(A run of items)
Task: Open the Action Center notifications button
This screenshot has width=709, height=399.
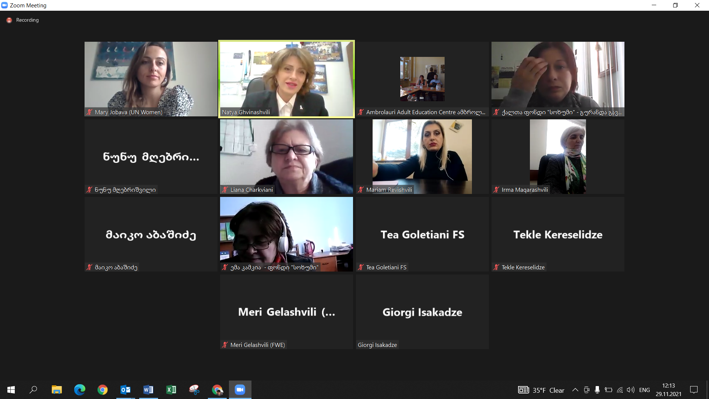Action: [694, 390]
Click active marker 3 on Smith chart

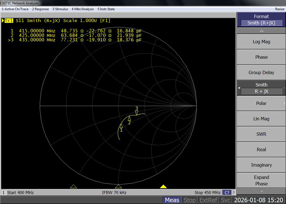(x=137, y=112)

Brief ▸ Reproduce every line of the items above word for word, omitting the pictures.

Output of the task ▸
Task: Open the Action Center notifications button
This screenshot has width=709, height=399.
Action: [694, 390]
Click active marker 3 on Smith chart

(x=137, y=112)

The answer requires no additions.